Skip to main content
Operating the KEDA autoscaler for vLLM serving (see GPU signals and autoscaling). Covers the paused-by-default posture, the GPU-tier load-test demo, and the free CPU-sim path that proves 1→N scale-out.

Model

  • KEDA operator (platform/keda, ns keda, auto-sync): controller only, no cost.
  • ScaledObject raw-vllm (serving/raw-vllm/scaledobject.yaml, ns serving) scales the vLLM Deployment on sum(vllm:num_requests_waiting) (threshold ~5/replica) + a KV-cache secondary. Ships paused. While paused KEDA touches no replicas, so make vllm-up/down and $0-idle are unaffected. Un-pause only for a deliberate load test, then re-pause.
A live ScaledObject owns /spec/replicas. An unpaused minReplicaCount: 1 keeps a GPU node up 24/7 (~$240/mo) and overrides make vllm-down: that is why it is paused by default. Never leave it un-paused on the GPU tier. Queue-depth autoscaling model showing vLLM metrics, Prometheus, KEDA, HPA, replicas, and the paused-by-default cost guard

1. Toggle the autoscaler

make keda-demo-up    # un-pause the ScaledObject (KEDA starts driving replicas)
make keda-demo-down  # re-pause (KEDA stops; return to manual make vllm-up/down)
These flip the autoscaling.keda.sh/paused annotation live. The app is manual-sync, so selfHeal will not revert the toggle; a manual argocd sync reapplies the committed default (paused: true), the safe state, so that is fine.

======

▶ ACTIONS TO TAKE
(1) Reproduce everything in the KEDA autoscaler page from "Skip to main" down to "only, no cost.".
(2) In the KEDA autoscaler page, turn the paragraph beginning "These flip the autoscaling.keda.sh/paused annotation" into a short bulleted list that keeps its main facts.

▶ COLLECTED DATA
======

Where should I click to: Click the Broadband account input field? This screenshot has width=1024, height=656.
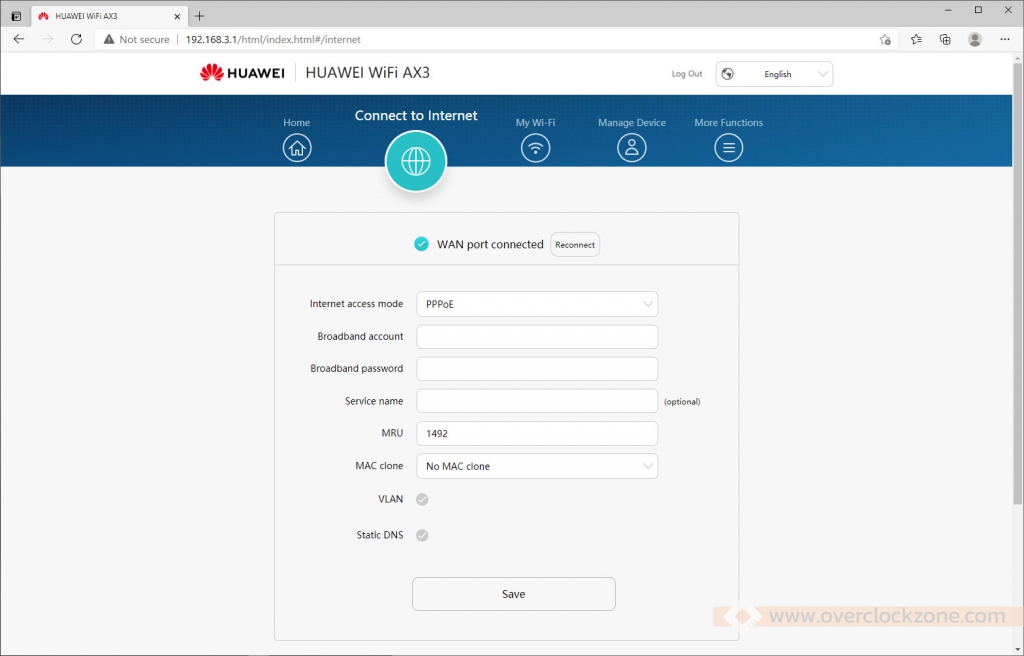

======

▶ FINAL RESULTS
(1)
Skip to main content
Operating the KEDA autoscaler for vLLM serving (see GPU signals and autoscaling). Covers the paused-by-default posture, the GPU-tier load-test demo, and the free CPU-sim path that proves 1→N scale-out.

Model

  • KEDA operator (platform/keda, ns keda, auto-sync): controller only, no cost.

(2)
- The commands flip the autoscaling.keda.sh/paused annotation live.
- The app is manual-sync, so selfHeal will not revert the toggle.
- A manual argocd sync reapplies the committed default (paused: true), which is the safe state.